---------- Selected text ----------
QAR DiveLive

QAR DiveLive was a week-long event in the fall of 2000, and 2001- with underwater videocast from the actual wreck site of Blackbeard's flagship, the Queen Anne's Revenge, and from the QAR Project's conservation laboratory, where the artifacts from the ship are being preserved.

 View Video - Fall 2000

Apple Computer, through their Apple Learning Interchange (ALI), generously agreed to host the 2001 QAR DIVELIVE event. Visit Apple's Exhibit site to view broadcast segments from DIVELIVE 2001: http://newali.apple.com/ali_sites/ali/events/qar/

How Did They Do That?




Sponsors and Participants in QARLive:
(in alphabetical order)

Center for Marine Science-University of North Carolina at Wilmington
Duke Marine Lab
East Carolina University Center for Science and Technology
Intersal, Inc.
Marine Grafics
Maritime Research Institute
Nautilus Productions
NC Department of Public Instruction
NC Division of Marine Fisheries
NC Learn
NC Maritime Museum
NC Museum of History
Rachel Carson component of the NC National Estuarine Research Reserve
UNC Metalab
and the
Underwater Archaeology Unit
Office of State Archaeology
Division of Archives and History
North Carolina Department of Cultural Resources

 

Here's how it worked! A sophisticated television "studio" was placed aboard one of the research vessels used by archaeologists who are working to study and recover the shipwreck thought to be Blackbeard's flagship, the Queen Anne's Revenge. Three surface video cameras, plus an underwater camera, will follow the archaeologists and divers as they work on the wreck site. Sensitive microphones pick up what the scientists are saying. A "television director" on board the ship will pick the best camera views to show what's going on.
----------
Task requirements:
1. On the QAR DiveLive page, which company hosted the 2001 event, and through what program?
2. Proceed with the QAR DiveLive page, picking up after its final sentence.
---------- Data for analysis ----------
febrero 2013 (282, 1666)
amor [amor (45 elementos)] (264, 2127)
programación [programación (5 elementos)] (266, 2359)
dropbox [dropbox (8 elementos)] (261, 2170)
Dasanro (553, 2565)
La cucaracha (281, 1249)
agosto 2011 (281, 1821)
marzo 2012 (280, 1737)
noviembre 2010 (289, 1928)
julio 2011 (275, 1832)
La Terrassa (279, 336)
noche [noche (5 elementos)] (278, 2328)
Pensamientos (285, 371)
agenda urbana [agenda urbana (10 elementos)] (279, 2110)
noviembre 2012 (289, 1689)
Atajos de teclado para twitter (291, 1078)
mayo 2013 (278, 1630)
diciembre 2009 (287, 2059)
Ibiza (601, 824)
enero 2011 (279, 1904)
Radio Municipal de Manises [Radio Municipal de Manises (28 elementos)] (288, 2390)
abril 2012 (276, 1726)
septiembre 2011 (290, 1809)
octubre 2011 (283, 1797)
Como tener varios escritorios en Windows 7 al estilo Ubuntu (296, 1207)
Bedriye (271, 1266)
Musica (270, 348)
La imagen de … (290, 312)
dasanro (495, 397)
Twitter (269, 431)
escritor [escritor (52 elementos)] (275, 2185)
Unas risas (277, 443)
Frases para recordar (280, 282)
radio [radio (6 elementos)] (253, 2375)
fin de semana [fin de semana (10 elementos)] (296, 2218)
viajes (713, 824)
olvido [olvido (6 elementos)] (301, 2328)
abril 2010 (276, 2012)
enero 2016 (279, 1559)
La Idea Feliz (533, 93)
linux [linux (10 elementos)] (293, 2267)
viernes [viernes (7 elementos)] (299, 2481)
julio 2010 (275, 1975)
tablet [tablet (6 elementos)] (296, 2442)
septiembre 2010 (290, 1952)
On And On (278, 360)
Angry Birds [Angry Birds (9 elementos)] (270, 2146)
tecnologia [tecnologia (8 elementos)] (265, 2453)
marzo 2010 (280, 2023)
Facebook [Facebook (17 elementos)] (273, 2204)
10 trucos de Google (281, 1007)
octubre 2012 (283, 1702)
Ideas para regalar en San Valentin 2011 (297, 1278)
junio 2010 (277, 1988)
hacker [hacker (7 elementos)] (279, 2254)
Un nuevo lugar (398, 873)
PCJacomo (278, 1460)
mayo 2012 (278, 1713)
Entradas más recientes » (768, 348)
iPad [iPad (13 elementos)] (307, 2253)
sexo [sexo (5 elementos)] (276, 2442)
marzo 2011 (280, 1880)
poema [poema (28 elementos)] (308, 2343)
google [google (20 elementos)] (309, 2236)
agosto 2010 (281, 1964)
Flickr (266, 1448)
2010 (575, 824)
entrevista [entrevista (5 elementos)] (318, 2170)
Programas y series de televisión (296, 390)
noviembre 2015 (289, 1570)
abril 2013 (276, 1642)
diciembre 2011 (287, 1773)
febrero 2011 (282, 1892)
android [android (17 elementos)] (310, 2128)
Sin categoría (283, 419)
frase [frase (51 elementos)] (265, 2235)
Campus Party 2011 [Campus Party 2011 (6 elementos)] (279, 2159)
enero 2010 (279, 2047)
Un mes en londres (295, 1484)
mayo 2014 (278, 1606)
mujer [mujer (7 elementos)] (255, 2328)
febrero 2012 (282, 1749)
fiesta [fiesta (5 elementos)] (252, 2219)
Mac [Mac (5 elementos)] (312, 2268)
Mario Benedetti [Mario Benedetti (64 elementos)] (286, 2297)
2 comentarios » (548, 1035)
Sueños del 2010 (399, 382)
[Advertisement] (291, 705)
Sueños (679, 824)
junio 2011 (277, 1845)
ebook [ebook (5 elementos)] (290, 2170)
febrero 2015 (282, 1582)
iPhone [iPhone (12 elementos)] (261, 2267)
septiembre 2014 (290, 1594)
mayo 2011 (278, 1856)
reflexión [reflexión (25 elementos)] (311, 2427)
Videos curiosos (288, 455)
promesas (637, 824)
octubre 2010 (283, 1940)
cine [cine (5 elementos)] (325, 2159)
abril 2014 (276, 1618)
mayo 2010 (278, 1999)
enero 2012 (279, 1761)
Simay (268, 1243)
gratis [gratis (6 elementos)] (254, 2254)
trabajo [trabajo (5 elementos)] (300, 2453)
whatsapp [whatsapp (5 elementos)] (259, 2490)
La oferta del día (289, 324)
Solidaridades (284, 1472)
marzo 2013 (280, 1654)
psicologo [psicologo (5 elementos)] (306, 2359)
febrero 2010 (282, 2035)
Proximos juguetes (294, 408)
----------
Responses:
1. Apple Computer hosted it through its Apple Learning Interchange (ALI).

2.
A special microwave transmitter, the same equipment used to transmit live pictures from stock cars during NASCAR races, will be used to send the television picture and sound back to land. The signal will be picked up by large antennas located on the roof of the Duke Unversity Marine Science Center in Beaufort and fed to computers located on shore. From our computer on shore, the video signal was "digitized" and transmitted over the internet to special video "servers" located in Raleigh, NC and elsewhere (thanks to our "server" sponsors, like Apple Computer).

From there, the digitized video signal travels (in the same way your EMAIL travels) over the Internet to desktop and classroom computers all over the world. Even if you logged on from Broad Creek Middle School just a few miles from the wreck site in Beaufort,the live video will travel many miles before it reaches your computer!

The signal traveled over telephone lines, fiber optics, microwaves, and copper wires. All this "travel" may slow the video down and the image that reaches your computer may look "funny" or "jumpy" or perhaps it may even stop for a few seconds

Depending on how your computer is connected to the internet, and how "fast" or "slow" the net is that day, you may receive a good quality video signal with good sound or you may receive a fuzzy image that stops and starts. But even if you receive "slow" video, you will see exactly what scientists and divers on the Queen Anne's Revenge are seeing and you'll be able to ask the scientists questions!